I'm interested in any suggestions/alternative methods for proving linear independence that could help my situation.  Note that I'd like to have a result that holds for any $m = 0, \dots, n,$ where $n \in \mathbb{Z}$ if possible. 
Thanks for your time. 
EDIT:  The set originally defined in the first instance of this post was incorrectly cited.  My sincere apologies. 
 A: The answer is $k = 0, \pm 1, \pm \frac{1}{2}$. This follows from the following result. 
Claim: The functions $\{ 1, \sin rt, \cos rt \}$ for $r$ a positive real are linearly independent over $\mathbb{R}$. 
Proof 1. Suppose that $\sum s_r \sin rt + \sum c_r \cos rt = 0$ is a nontrivial linear dependence. Consider the largest positive real $r_0$ such that $c_{r_0} \neq 0$. Take a large even number of derivatives until the coefficient of $\cos r_0 t$ is substantially larger than the remaining coefficients of the other cosine terms and then substitute $t = 0$; we obtain a number which cannot be equal to zero, which is a contradiction. So no cosines appear. 

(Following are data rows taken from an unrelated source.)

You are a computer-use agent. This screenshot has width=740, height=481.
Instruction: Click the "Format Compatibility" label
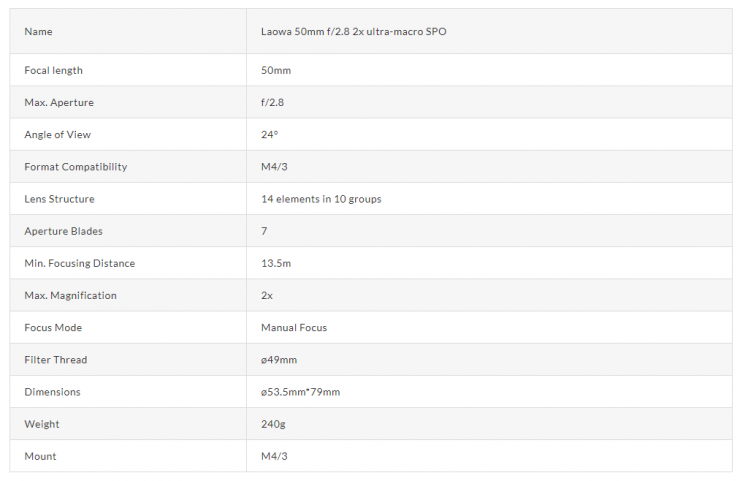click(75, 167)
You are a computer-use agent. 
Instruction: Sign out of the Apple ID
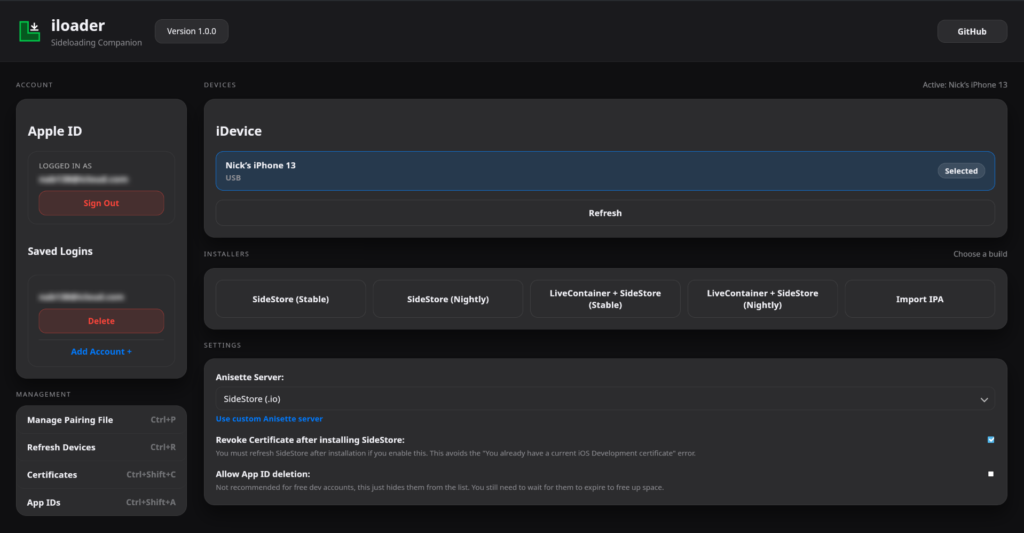[x=101, y=203]
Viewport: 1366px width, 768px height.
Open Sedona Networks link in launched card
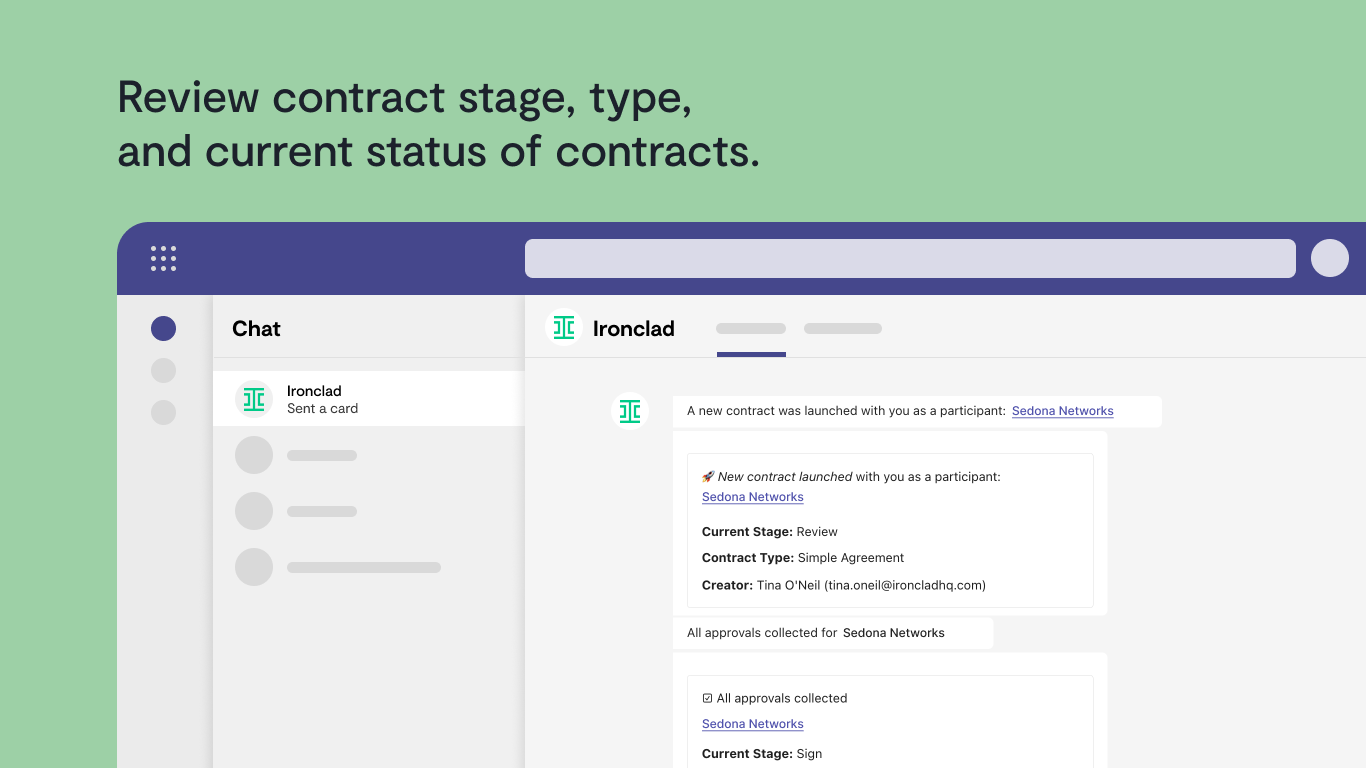752,497
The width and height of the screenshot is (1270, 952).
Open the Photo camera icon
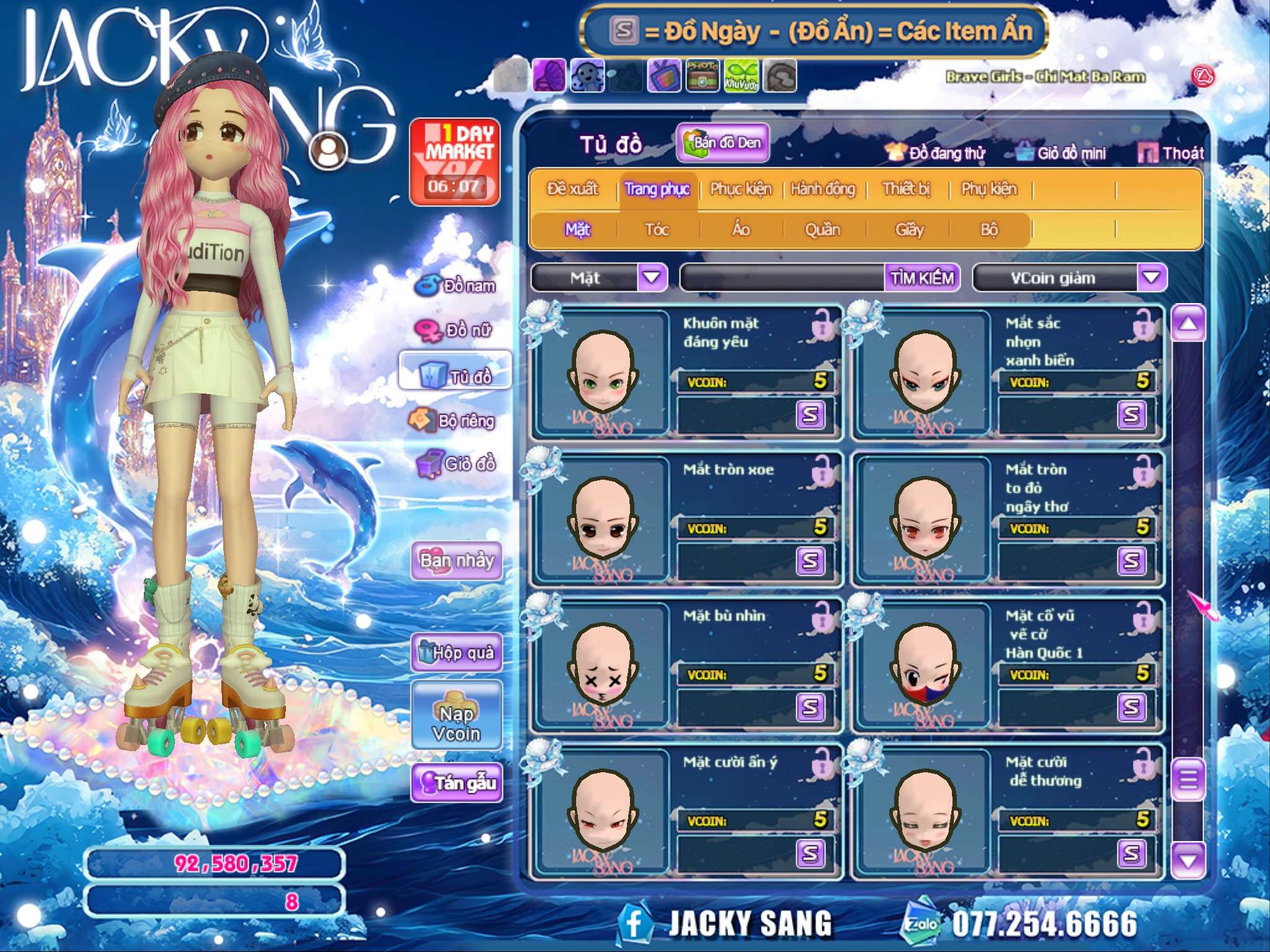pos(703,76)
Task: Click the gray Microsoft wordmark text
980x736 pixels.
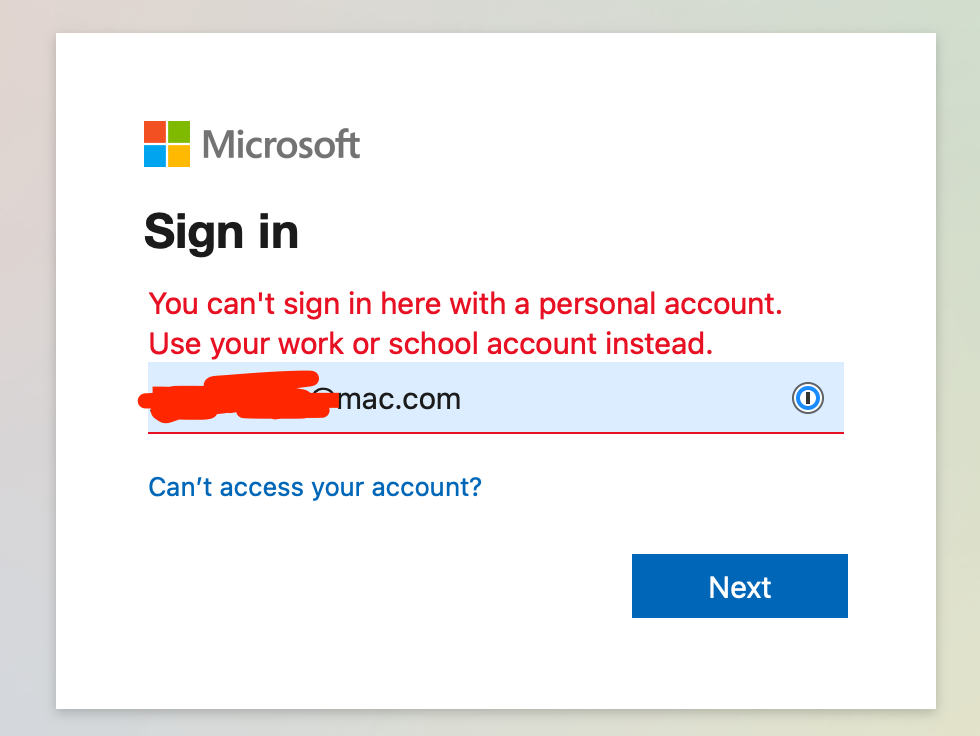Action: (281, 144)
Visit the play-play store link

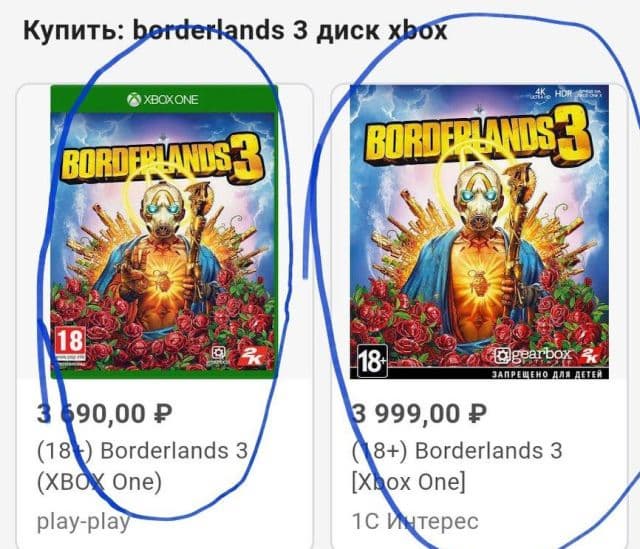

Similarly, consider the largest positive real $r_1$ such that $s_{r_1} \neq 0$. Take a large odd number of derivatives until the coefficient of $\cos r_1 t$ is substantially larger than the remaining coefficients of the other cosine terms (which come from differentiating sine terms) and then substitute $t = 0$; we obtain a number which cannot be equal to zero, which is a contradiction. So no sines appear. 
So $1$ is the only function which can appear in a nontrivial linear dependence, and so there are no such linear dependences. 
Proof 2. It suffices to prove that the functions are all linearly independent over $\mathbb{C}$. Using the fact that
$$\cos rt = \frac{e^{irt} + e^{-irt}}{2}, \sin rt = \frac{e^{irt} - e^{-irt}}{2i}$$
it suffices to prove that the functions $\{ e^{irt} \}$ for $r$ a real are linearly independent. This can be straightforwardly done by computing the Wronskian and in fact shows that in fact the functions $\{ e^{zt} \}$ for $z$ a complex number are linearly independent.
Proof 3. Begins the same as Proof 2, but we do not compute the Wronskian. Instead, let $\sum c_z e^{zt} = 0$ be a nontrivial linear dependence with a minimal number of terms and differentiate to obtain
$$\sum z c_z e^{zt} = 0.$$
If $z_0$ is any complex number such that $z_0 \neq 0$ and $c_{z_0} \neq 0$ (such a number must exist in a nontrivial linear dependence), then
$$\sum (z - z_0) c_z e^{zt} = 0$$
is a linear dependence with a fewer number of terms; contradiction. So there are no nontrivial linear dependences. 
A: For any fixed $k \in \mathbb R$, you can always write $\sin(t+k)$ as a linear combination of $\sin t$ and $\cos t$ (think angle addition formulas).  If I understand your question correctly, I don't think there's any hope of this set being linearly independent.
Note that everything in $A$ is a solution to the third-order linear equation $x''' + x' = 0$.  There isn't much room for those to be linearly independent.